Well the first consideration, of course, would be the texture of the team in question's games.
To illustrate, imagine two hypothetical scenarios:
- The Bills had 10 games with opponents against whom they had exactly 0% probability of winning, and 6 games with opponents against whom they had a 100% probability of winning.
- The Bills had 16 games with opponents against all of whom they had exactly 6 16 = 37.5% probability of winning.
Now in both in cases expected win total is 6 games, but obviously the two distributions would be entirely different. In the first case you'd take the under 6.5 at ANY price as you would with the over 5.5. (While in the second scenario fair values on the overs would be o5 -267, o5.5 -146, o6 +104, o6.5 +156.)

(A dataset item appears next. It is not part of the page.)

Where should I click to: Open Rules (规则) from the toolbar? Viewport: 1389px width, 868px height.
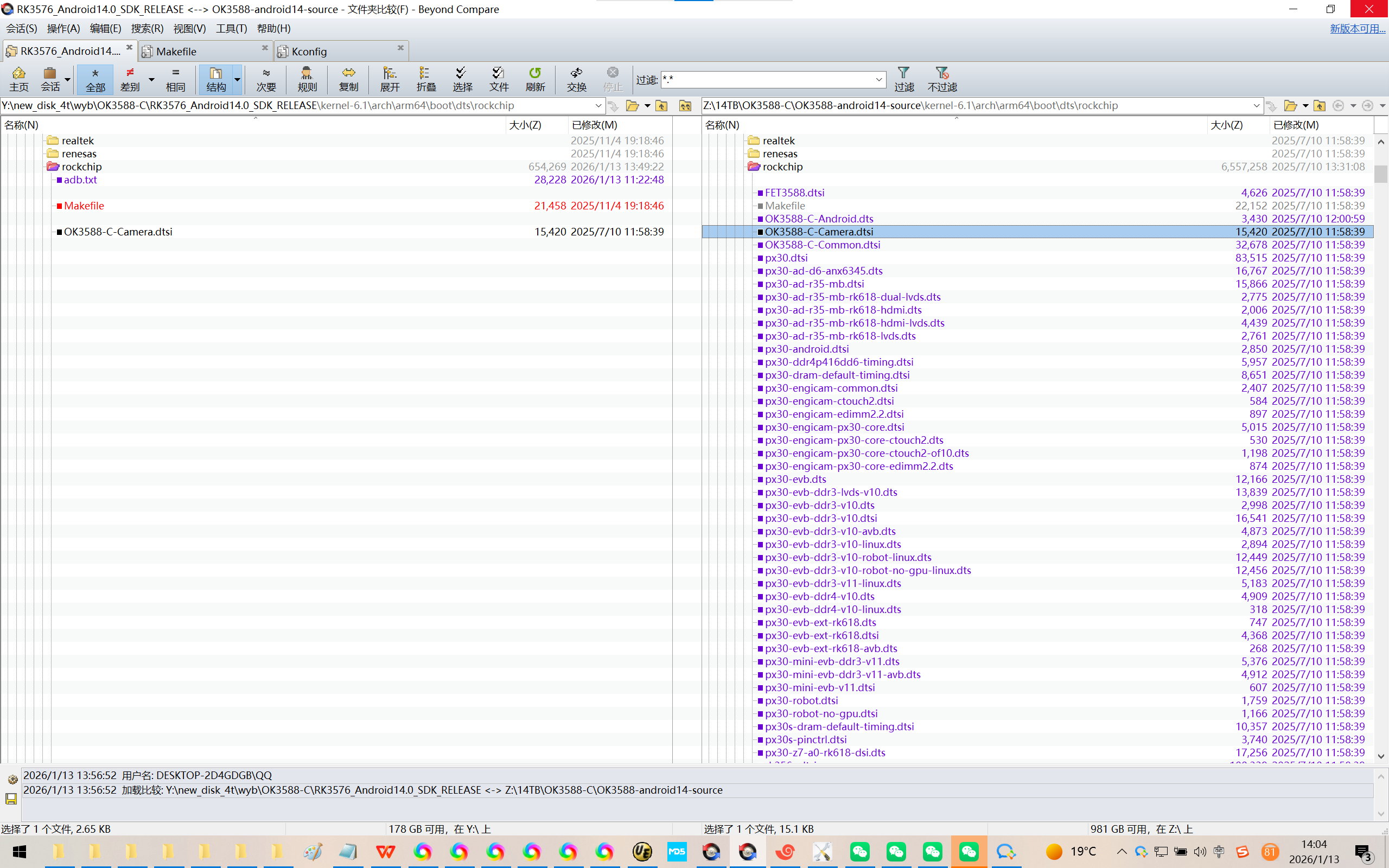click(307, 79)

Obviously this is a particularly pathological example, but I think you get the point.
An inextricably related issue is that of home versus away games. Even if you were to assume the Bills equally likely to win against all opponents on neutral ground, HFA would still come in to play.
With those caveats aside (and several others glossed over for the sake of brevity), were we to assume equal win probabilities for each game then the fair value for any given season win total can easily be calculated via the Binomial distribution.
Let S = Total games played = 16
Let W = Expected number of wins
Then for integer X:
The probability of Over X½ seasons wins would be given in Excel by:
=1-BINOMDIST(X, 16, W/S, 1)
And the
conditional probability of Over X seasons wins would be given in Excel by:
=(1-BINOMDIST(X, 16, W/S, 1)) / (1-BINOMDIST(X, 16, W/S, 0))
So for over 5.5, this would yield a probability of =1-BINOMDIST(5, 16, 6/16, 1) ≈ 59.3268%, which at a line of -136 would an expected edge of 2.95%.
Note, however, that this simple single-parameter analysis, while potentially valuable versus a rec-style bookmaker that sets its own lines, is most assuredly not going to beat Pinnacle.